Methods for understanding data

MLOps, short for machine learning operations, is a set of practices and tools that combines DevOps principles applied to the development cycle of artificial intelligence applications.

Kubeflow Pipelines is an open source platform for implementing MLOps, providing a framework for building, deploying, and managing machine learning workflows in a scalable, repeatable, secure, and cloud-oriented manner on Kubernetes.

With the ability to drive agility and efficiency in the development and deployment of machine learning models, MLOps with Kubeflow Pipelines can also improve collaboration between data scientists and machine learning engineers, ensuring consistency and reliability throughout every step of the workflow.

MLOps

Created from the DevOps discipline, MLOps can be defined as a combination of cultural philosophies, practices and processes supported by platforms and tools with the goal of increasing an organization's ability to deliver artificial intelligence and machine learning applications and services with greater speed, without compromising safety and quality.
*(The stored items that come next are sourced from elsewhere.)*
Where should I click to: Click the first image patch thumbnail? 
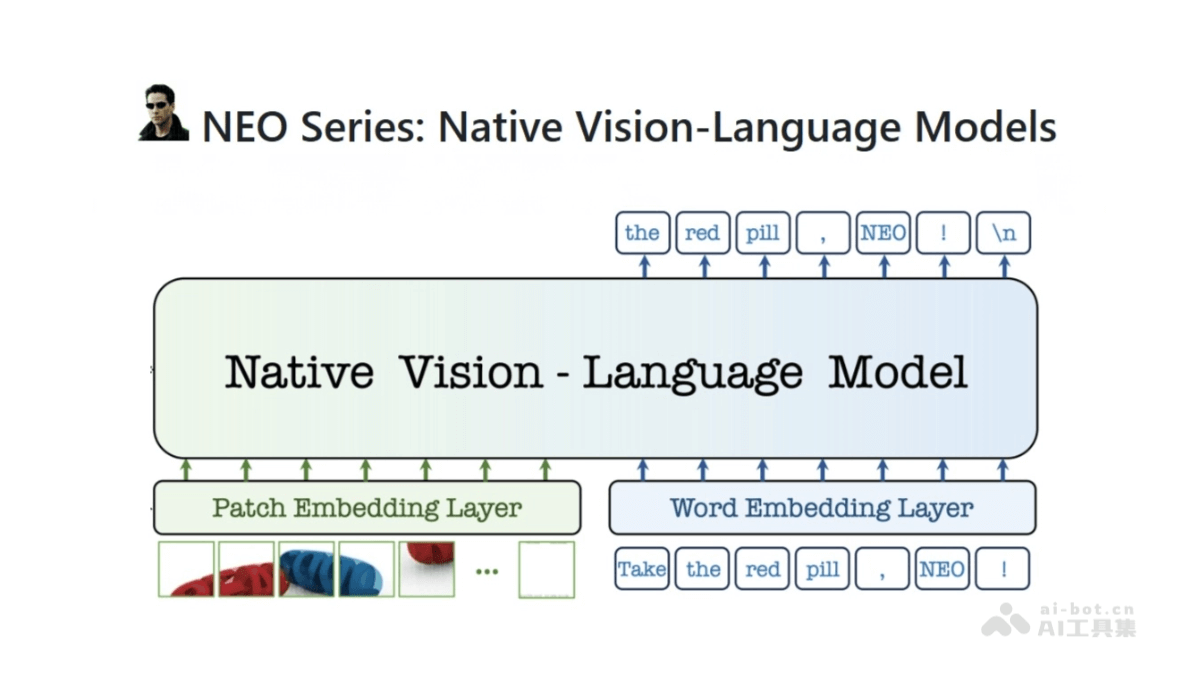(x=186, y=569)
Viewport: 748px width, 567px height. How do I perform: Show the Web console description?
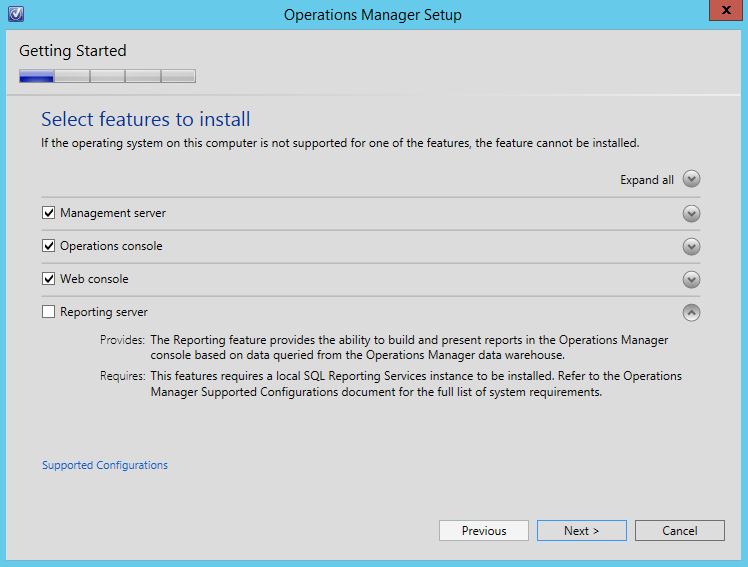691,279
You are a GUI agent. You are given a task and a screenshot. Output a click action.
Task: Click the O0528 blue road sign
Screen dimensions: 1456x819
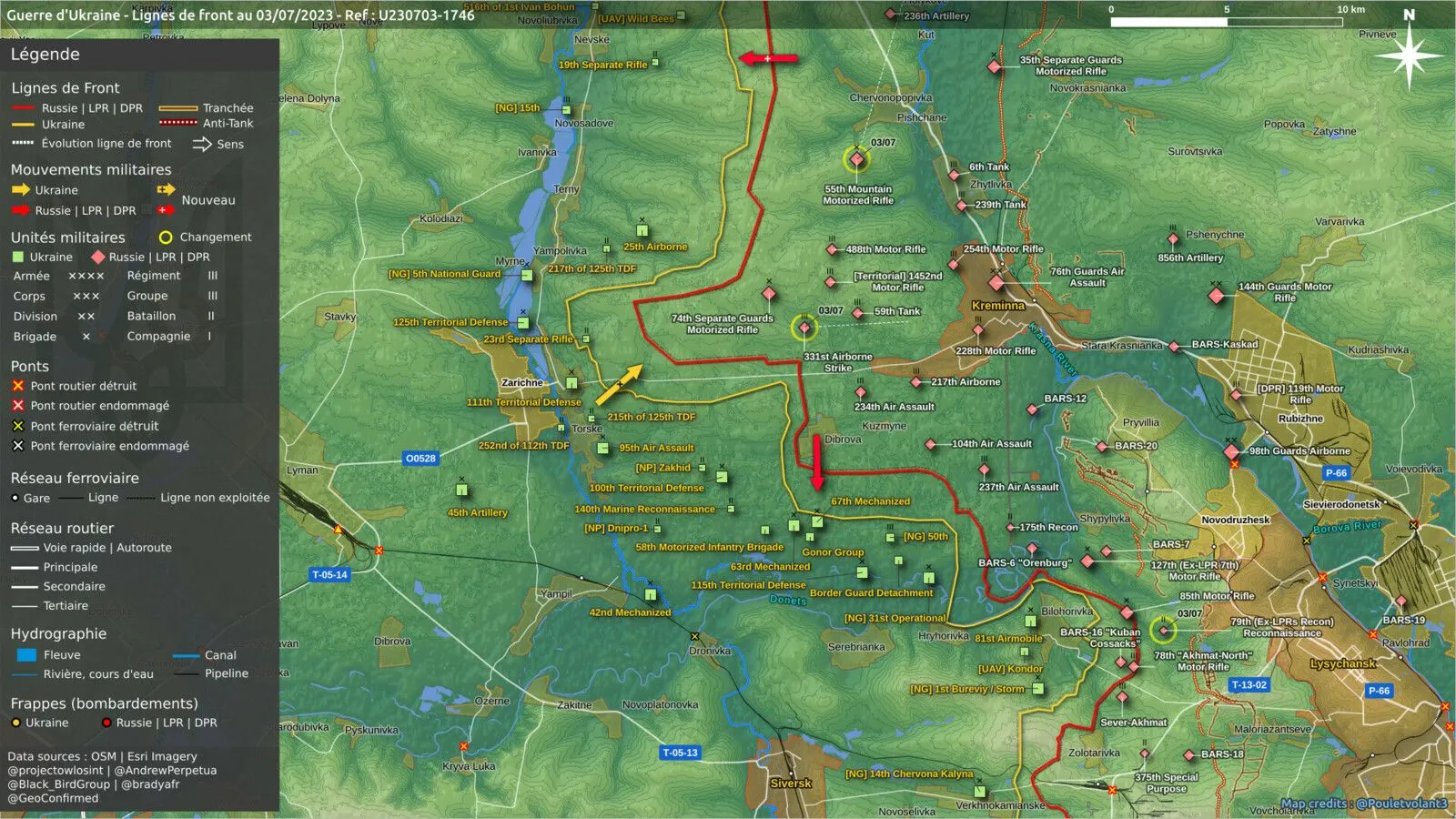coord(420,459)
In general, a machine learning model development cycle has these steps, as shown in Figure 1 and described below:

  • Gather and prepare data
  • Develop model
  • Deploy models in an application
  • Model monitoring and management
Figure 1: Machine learning workflow
Figure 1: Machine Learning Workflow
Figure 1: Machine Learning Workflow

Gather and prepare data

Gather and prepare structured and/or unstructured data from data storages, data lakes, databases, and real-time data from streams like Kafka.

Develop model

Develop the model using libraries such as TensorFlow and PyTorch.

Deploy models in an application

Automate the model build and deployment process, implementing CI/CD, using tools such as Kubeflow Pipelines.
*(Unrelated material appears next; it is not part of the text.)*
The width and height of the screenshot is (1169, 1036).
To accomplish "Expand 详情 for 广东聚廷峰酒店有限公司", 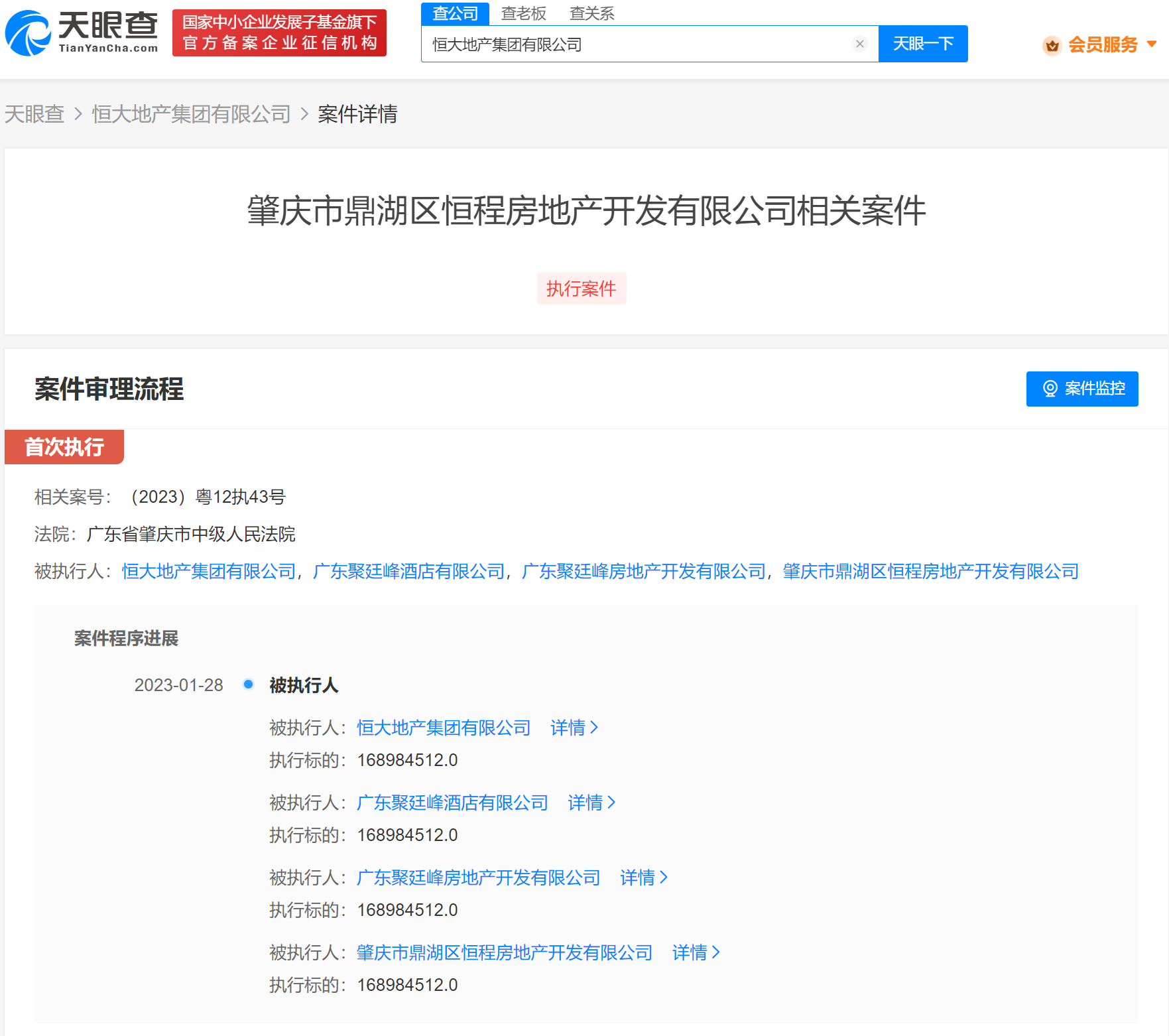I will point(591,803).
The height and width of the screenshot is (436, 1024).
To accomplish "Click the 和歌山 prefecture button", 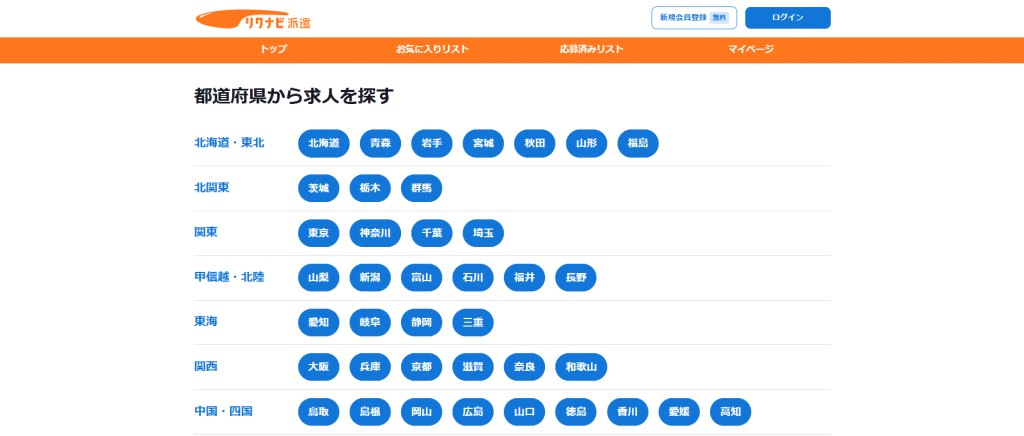I will point(581,367).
Model monitoring and management

Use tools for observability, such as Prometheus and Grafana, implementing logging and monitoring and using this feedback to improve model performance, in addition to detecting biases and model drift.

Kubeflow Pipelines

In the context of MLOps, an AI/ML pipeline refers to the end-to-end process of deploying and managing machine learning models in a production environment. It encompasses various stages from data preparation and model training to deployment, monitoring, and continuous improvement. An AI/ML pipeline is crucial for automating and streamlining the workflow of machine learning projects, ensuring efficiency, reproducibility, and scalability.
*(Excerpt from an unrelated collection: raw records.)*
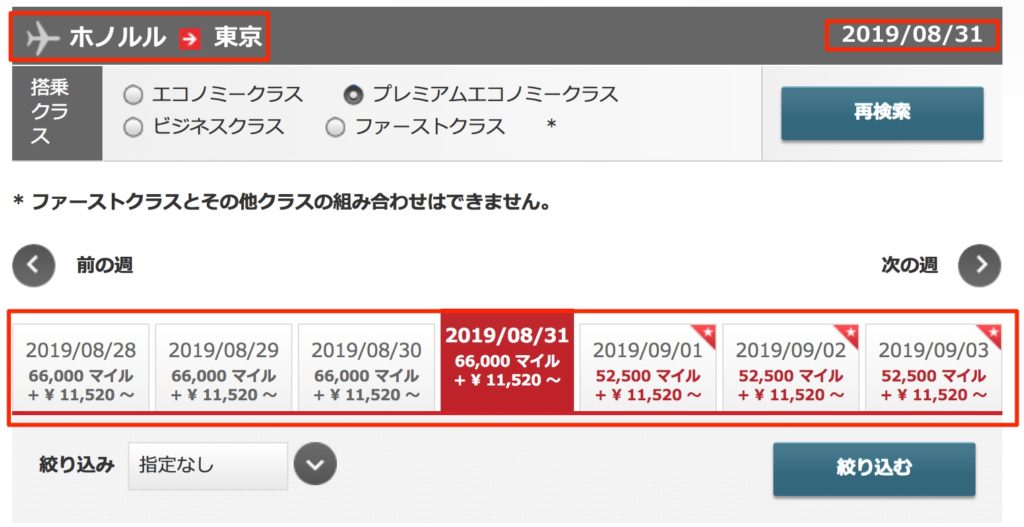This screenshot has height=527, width=1024.
Task: Select ビジネスクラス radio button
Action: click(133, 127)
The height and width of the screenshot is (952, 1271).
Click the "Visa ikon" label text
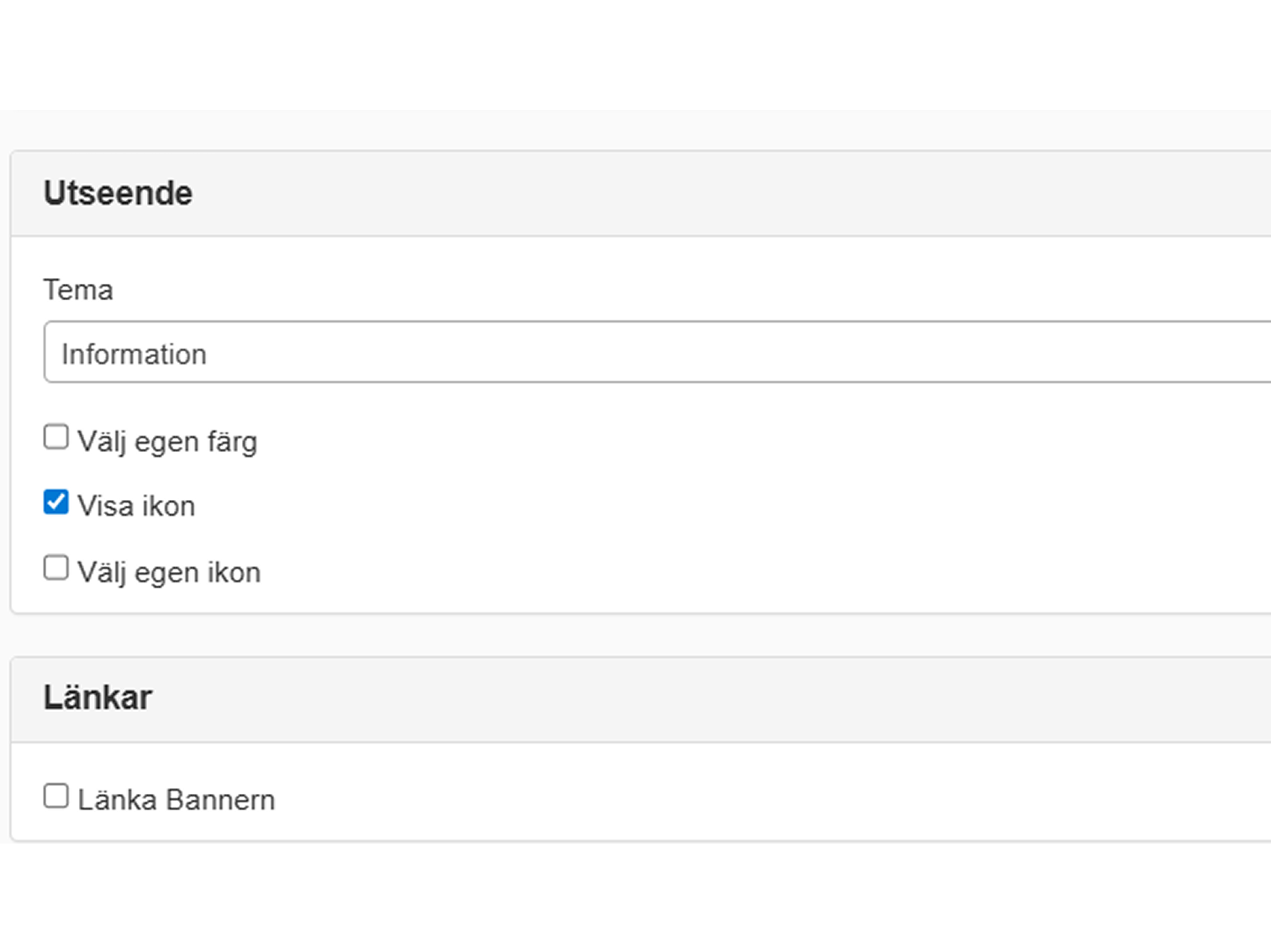[136, 507]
Kubeflow Pipelines is an open source machine learning platform designed to orchestrate and automate the building, deployment, and management of machine learning workflows on Kubernetes, with the ability to implement every step of operations on development of machine learning models, MLOps.

By leveraging Kubeflow Pipelines, organizations can streamline their machine learning operations and enable collaboration between team members, data scientists and machine learning engineers. Figure 2 shows an example of a pipeline run.

Figure 2: Kubeflow Pipelines example
Figure 2: Kubeflow Pipelines Example
Figure 2: Kubeflow Pipelines example

Creating a pipeline

As a requirement to create your pipeline, you need access to a Kubernetes environment with Kubeflow Pipelines installed. In addition to the infrastructure, Python (also possible with R) and Jupyter notebook (optional) will be used.

There are no restrictions, but we suggest using Red Hat OpenShift AI, as all these components are already installed by default. It is possible to create a sandbox environment through the Red Hat Developer website at no cost.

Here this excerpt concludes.